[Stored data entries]

------------------------------------

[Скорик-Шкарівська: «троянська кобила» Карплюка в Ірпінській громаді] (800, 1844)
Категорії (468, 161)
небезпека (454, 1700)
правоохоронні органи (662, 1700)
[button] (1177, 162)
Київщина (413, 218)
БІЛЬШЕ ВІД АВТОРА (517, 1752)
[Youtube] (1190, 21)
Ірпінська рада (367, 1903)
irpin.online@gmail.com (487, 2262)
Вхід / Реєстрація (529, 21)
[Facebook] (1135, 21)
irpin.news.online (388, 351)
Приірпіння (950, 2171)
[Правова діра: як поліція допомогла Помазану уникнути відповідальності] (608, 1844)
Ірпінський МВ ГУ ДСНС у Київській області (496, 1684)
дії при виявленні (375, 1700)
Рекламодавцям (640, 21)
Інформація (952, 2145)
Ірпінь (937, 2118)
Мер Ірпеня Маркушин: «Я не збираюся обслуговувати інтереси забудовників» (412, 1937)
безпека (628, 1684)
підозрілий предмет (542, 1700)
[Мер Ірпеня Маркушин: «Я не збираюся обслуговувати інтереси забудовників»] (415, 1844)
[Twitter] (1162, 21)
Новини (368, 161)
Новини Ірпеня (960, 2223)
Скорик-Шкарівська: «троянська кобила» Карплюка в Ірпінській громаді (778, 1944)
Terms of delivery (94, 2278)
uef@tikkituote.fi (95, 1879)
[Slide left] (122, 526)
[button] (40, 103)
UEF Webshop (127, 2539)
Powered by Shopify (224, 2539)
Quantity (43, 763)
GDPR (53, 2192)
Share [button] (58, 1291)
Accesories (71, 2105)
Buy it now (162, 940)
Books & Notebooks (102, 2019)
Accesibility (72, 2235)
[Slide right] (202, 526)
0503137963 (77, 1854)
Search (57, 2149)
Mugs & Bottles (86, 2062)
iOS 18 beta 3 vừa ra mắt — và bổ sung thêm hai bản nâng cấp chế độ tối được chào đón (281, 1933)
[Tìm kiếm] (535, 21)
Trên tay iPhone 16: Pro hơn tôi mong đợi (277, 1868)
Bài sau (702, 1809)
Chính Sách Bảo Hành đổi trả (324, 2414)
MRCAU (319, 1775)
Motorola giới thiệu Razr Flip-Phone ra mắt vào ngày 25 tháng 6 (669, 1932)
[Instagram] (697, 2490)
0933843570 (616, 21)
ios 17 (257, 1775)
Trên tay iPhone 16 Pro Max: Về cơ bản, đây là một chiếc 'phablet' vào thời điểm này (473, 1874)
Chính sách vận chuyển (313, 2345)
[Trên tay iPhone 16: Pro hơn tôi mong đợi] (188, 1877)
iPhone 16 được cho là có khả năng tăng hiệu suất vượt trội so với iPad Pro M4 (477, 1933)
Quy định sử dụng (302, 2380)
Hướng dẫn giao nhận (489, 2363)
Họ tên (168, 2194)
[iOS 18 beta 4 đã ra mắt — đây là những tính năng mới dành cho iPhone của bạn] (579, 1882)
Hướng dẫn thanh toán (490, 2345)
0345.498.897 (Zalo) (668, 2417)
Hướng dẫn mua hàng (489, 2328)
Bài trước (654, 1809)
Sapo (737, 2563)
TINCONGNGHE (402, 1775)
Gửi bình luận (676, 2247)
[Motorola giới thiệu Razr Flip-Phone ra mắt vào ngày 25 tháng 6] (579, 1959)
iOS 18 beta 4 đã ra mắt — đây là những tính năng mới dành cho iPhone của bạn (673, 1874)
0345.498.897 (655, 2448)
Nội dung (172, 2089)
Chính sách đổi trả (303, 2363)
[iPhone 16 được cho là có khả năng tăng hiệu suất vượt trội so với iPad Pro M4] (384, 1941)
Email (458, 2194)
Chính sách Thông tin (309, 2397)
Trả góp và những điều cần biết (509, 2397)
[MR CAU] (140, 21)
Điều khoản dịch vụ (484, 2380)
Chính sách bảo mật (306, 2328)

------------------------------------

Exercise directions:
From the first line to the last, retype the records exactly as they stand above.

Task answer:
[Скорик-Шкарівська: «троянська кобила» Карплюка в Ірпінській громаді] (800, 1844)
Категорії (468, 161)
небезпека (454, 1700)
правоохоронні органи (662, 1700)
[button] (1177, 162)
Київщина (413, 218)
БІЛЬШЕ ВІД АВТОРА (517, 1752)
[Youtube] (1190, 21)
Ірпінська рада (367, 1903)
irpin.online@gmail.com (487, 2262)
Вхід / Реєстрація (529, 21)
[Facebook] (1135, 21)
irpin.news.online (388, 351)
Приірпіння (950, 2171)
[Правова діра: як поліція допомогла Помазану уникнути відповідальності] (608, 1844)
Ірпінський МВ ГУ ДСНС у Київській області (496, 1684)
дії при виявленні (375, 1700)
Рекламодавцям (640, 21)
Інформація (952, 2145)
Ірпінь (937, 2118)
Мер Ірпеня Маркушин: «Я не збираюся обслуговувати інтереси забудовників» (412, 1937)
безпека (628, 1684)
підозрілий предмет (542, 1700)
[Мер Ірпеня Маркушин: «Я не збираюся обслуговувати інтереси забудовників»] (415, 1844)
[Twitter] (1162, 21)
Новини (368, 161)
Новини Ірпеня (960, 2223)
Скорик-Шкарівська: «троянська кобила» Карплюка в Ірпінській громаді (778, 1944)
Terms of delivery (94, 2278)
uef@tikkituote.fi (95, 1879)
[Slide left] (122, 526)
[button] (40, 103)
UEF Webshop (127, 2539)
Powered by Shopify (224, 2539)
Quantity (43, 763)
GDPR (53, 2192)
Share [button] (58, 1291)
Accesories (71, 2105)
Buy it now (162, 940)
Books & Notebooks (102, 2019)
Accesibility (72, 2235)
[Slide right] (202, 526)
0503137963 (77, 1854)
Search (57, 2149)
Mugs & Bottles (86, 2062)
iOS 18 beta 3 vừa ra mắt — và bổ sung thêm hai bản nâng cấp chế độ tối được chào đón (281, 1933)
[Tìm kiếm] (535, 21)
Trên tay iPhone 16: Pro hơn tôi mong đợi (277, 1868)
Bài sau (702, 1809)
Chính Sách Bảo Hành đổi trả (324, 2414)
MRCAU (319, 1775)
Motorola giới thiệu Razr Flip-Phone ra mắt vào ngày 25 tháng 6 (669, 1932)
[Instagram] (697, 2490)
0933843570 (616, 21)
ios 17 (257, 1775)
Trên tay iPhone 16 Pro Max: Về cơ bản, đây là một chiếc 'phablet' vào thời điểm này (473, 1874)
Chính sách vận chuyển (313, 2345)
[Trên tay iPhone 16: Pro hơn tôi mong đợi] (188, 1877)
iPhone 16 được cho là có khả năng tăng hiệu suất vượt trội so với iPad Pro M4 (477, 1933)
Quy định sử dụng (302, 2380)
Hướng dẫn giao nhận (489, 2363)
Họ tên (168, 2194)
[iOS 18 beta 4 đã ra mắt — đây là những tính năng mới dành cho iPhone của bạn] (579, 1882)
Hướng dẫn thanh toán (490, 2345)
0345.498.897 (Zalo) (668, 2417)
Hướng dẫn mua hàng (489, 2328)
Bài trước (654, 1809)
Sapo (737, 2563)
TINCONGNGHE (402, 1775)
Gửi bình luận (676, 2247)
[Motorola giới thiệu Razr Flip-Phone ra mắt vào ngày 25 tháng 6] (579, 1959)
iOS 18 beta 4 đã ra mắt — đây là những tính năng mới dành cho iPhone của bạn (673, 1874)
0345.498.897 (655, 2448)
Nội dung (172, 2089)
Chính sách đổi trả (303, 2363)
[iPhone 16 được cho là có khả năng tăng hiệu suất vượt trội so với iPad Pro M4] (384, 1941)
Email (458, 2194)
Chính sách Thông tin (309, 2397)
Trả góp và những điều cần biết (509, 2397)
[MR CAU] (140, 21)
Điều khoản dịch vụ (484, 2380)
Chính sách bảo mật (306, 2328)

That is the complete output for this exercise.